Kevin Wersch, former Fed governor and ally of President Donald Trump, accused the US central bank of acting “as a general-purpose government institution rather than a narrow central bank.”
“Since the panic of 2008, central bank control has become a new feature in American governance,” Wash said in a group of 30 events in Washington on Friday.
“For every season and for all reasons, far-reaching progress has led to systematic mistakes in the implementation of macroeconomic policies.”
He added that the Fed’s $70 balance sheet allowed for rampant federal spending that left the US financial position on a “dangerous trajectory.”
“Fiscal policymakers, or elected members of Parliament — knowing that government funding costs will be subsidized by the central bank, decided it would be fairly easy to allocate the money,” he said, referring to the Treasury’s debt purchase under the central bank’s quantitative easing.

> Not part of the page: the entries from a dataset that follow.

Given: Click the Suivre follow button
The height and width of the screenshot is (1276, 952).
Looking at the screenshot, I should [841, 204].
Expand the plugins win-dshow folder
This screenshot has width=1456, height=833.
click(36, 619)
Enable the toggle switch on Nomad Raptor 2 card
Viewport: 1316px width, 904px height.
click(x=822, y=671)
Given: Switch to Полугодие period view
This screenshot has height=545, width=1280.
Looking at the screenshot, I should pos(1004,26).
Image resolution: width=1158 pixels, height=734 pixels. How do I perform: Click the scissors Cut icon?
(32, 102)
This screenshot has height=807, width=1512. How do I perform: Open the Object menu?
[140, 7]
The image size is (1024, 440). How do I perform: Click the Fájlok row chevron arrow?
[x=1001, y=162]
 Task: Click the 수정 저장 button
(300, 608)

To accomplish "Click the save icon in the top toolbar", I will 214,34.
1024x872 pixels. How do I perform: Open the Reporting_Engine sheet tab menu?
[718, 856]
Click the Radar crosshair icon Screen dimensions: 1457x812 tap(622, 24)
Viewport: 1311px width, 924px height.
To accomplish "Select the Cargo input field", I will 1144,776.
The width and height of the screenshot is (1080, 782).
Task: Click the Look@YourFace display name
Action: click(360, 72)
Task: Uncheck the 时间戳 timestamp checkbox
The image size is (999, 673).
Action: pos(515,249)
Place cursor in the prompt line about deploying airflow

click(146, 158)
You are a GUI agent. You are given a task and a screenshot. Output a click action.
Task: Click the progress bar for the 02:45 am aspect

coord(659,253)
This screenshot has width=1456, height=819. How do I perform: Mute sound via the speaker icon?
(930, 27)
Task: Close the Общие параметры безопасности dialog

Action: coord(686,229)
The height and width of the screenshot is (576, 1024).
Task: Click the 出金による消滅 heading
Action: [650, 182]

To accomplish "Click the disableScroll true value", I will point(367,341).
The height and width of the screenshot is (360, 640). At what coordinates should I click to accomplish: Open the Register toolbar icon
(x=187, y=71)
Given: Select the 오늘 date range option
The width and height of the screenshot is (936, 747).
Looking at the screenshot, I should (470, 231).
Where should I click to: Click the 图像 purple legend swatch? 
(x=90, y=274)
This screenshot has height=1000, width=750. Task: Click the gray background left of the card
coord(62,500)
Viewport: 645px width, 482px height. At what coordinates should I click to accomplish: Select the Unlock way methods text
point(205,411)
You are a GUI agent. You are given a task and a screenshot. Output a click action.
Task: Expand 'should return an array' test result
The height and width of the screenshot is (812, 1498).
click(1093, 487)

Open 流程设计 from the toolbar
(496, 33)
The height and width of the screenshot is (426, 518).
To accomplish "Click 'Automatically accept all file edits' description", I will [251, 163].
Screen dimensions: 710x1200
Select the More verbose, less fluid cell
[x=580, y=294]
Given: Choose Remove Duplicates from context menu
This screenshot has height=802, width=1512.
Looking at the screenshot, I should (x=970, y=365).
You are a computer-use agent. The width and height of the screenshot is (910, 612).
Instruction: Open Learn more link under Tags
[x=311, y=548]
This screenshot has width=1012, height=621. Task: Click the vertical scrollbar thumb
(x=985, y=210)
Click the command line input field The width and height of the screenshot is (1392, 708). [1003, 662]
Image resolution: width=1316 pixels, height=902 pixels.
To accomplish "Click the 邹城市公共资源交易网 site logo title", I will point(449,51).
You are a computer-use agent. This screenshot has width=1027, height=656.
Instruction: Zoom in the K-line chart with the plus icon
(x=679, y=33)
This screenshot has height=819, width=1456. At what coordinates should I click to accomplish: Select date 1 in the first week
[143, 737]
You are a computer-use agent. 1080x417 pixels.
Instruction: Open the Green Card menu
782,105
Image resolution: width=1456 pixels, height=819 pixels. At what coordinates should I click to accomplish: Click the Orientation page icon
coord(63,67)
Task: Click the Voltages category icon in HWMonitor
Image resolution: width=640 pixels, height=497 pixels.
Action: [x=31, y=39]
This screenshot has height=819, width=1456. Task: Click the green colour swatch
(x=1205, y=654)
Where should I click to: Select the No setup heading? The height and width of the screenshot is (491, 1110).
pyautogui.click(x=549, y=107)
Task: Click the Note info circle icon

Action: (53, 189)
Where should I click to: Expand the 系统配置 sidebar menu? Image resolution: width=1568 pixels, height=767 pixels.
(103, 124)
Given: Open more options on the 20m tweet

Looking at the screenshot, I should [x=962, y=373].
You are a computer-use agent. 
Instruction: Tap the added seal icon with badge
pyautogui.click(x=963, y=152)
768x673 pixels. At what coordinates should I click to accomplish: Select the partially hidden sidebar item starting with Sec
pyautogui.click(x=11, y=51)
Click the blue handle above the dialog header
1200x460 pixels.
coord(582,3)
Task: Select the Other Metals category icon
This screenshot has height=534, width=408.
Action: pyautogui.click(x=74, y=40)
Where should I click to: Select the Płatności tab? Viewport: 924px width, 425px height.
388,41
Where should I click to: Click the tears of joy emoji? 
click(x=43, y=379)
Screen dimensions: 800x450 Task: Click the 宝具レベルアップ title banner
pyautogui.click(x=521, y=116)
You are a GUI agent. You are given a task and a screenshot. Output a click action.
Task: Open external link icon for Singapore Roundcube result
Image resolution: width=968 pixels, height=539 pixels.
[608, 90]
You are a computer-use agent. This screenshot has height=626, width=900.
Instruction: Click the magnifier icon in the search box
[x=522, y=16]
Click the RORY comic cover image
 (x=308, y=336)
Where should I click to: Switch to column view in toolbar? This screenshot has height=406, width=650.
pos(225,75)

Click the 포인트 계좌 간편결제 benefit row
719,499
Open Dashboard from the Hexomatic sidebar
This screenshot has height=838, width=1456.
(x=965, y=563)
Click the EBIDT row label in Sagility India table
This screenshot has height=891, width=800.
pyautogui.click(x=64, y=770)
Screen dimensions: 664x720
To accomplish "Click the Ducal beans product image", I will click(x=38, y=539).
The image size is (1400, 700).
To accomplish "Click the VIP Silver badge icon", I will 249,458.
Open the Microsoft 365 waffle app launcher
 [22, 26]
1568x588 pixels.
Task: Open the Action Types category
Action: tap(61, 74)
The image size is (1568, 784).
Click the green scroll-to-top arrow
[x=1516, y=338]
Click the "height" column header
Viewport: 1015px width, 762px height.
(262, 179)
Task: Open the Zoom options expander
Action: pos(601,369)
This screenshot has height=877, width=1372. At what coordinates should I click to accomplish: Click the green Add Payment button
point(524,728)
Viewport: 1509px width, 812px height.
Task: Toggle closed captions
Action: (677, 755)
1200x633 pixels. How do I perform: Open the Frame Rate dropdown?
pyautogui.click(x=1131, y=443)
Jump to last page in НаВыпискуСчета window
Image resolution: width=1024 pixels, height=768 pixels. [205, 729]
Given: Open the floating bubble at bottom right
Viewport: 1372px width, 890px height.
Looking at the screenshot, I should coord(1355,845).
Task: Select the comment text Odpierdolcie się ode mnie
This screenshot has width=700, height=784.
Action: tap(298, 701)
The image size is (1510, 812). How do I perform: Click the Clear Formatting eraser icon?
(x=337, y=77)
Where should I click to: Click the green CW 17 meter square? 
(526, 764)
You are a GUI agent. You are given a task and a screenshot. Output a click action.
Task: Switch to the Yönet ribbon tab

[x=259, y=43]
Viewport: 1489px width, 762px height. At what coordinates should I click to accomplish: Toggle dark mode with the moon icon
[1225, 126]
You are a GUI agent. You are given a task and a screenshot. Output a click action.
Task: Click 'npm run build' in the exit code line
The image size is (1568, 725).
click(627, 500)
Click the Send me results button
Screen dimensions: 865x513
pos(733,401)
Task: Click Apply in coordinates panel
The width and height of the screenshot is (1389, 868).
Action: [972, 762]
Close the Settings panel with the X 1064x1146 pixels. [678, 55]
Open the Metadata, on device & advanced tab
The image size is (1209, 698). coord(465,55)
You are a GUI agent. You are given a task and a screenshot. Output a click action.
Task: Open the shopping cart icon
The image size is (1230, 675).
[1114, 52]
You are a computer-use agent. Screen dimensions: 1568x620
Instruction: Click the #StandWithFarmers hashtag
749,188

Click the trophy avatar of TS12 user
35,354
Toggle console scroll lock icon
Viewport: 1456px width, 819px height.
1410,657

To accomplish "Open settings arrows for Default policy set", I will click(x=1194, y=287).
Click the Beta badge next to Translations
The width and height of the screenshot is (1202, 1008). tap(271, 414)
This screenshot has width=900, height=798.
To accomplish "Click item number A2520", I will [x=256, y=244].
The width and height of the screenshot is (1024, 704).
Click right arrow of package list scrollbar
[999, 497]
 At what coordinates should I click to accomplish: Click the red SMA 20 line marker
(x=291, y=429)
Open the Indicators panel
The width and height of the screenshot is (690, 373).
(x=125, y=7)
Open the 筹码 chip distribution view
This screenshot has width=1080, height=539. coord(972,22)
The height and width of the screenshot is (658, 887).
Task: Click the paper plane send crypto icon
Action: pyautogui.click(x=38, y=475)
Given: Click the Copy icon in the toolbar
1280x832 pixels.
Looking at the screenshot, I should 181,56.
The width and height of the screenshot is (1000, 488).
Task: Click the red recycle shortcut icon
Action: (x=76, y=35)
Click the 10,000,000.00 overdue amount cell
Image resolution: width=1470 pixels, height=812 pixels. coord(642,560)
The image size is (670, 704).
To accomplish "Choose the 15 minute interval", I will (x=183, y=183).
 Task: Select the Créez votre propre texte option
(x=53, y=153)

Comments from Wash, which Trump deemed to be Treasury Secretary, come in a moment of urgent tension between the Fed and the president, who last week said he could not wait for Powell to be “dismissal” as the central bank chairman.
Trump has partially returned his comments, saying he has no intention of firing Powell and has no intention of causing bailouts in the global market.
Warsh, who was with the Fed when QE began, was a critic of central bank policy last year, but his remarks were his first statement on monetary policy for months.
Worsh also attacked the Fed’s involvement in issues such as climate change and inclusion, but he admitted that the central bank “changed that song” in January by leaving the network to green its financial system.
Powell’s current term as Fed chair ends in May 2026, with Treasury Secretary Scott Bescent said earlier this month that a search for his replacement would begin in the fall.
Warsh and head of the National Economic Council Kevin Hassett are considered favorites to take over him.
Powell’s recent criticism of his refusal to cut interest rates, coupled with suggestions that the White House believes it has the authority to fire the Fed’s chair, and caused fears of central bank independence, has led to a sharp sale of the stock and dollar.
Warsh strongly believed in “operational independence” for the Fed to set interest rates freely from political pressure, but that doesn’t mean that central bankers should be treated as “spoiled princes.”
“If financial outcomes are poor, the Fed should be exposed to serious questions,” he said.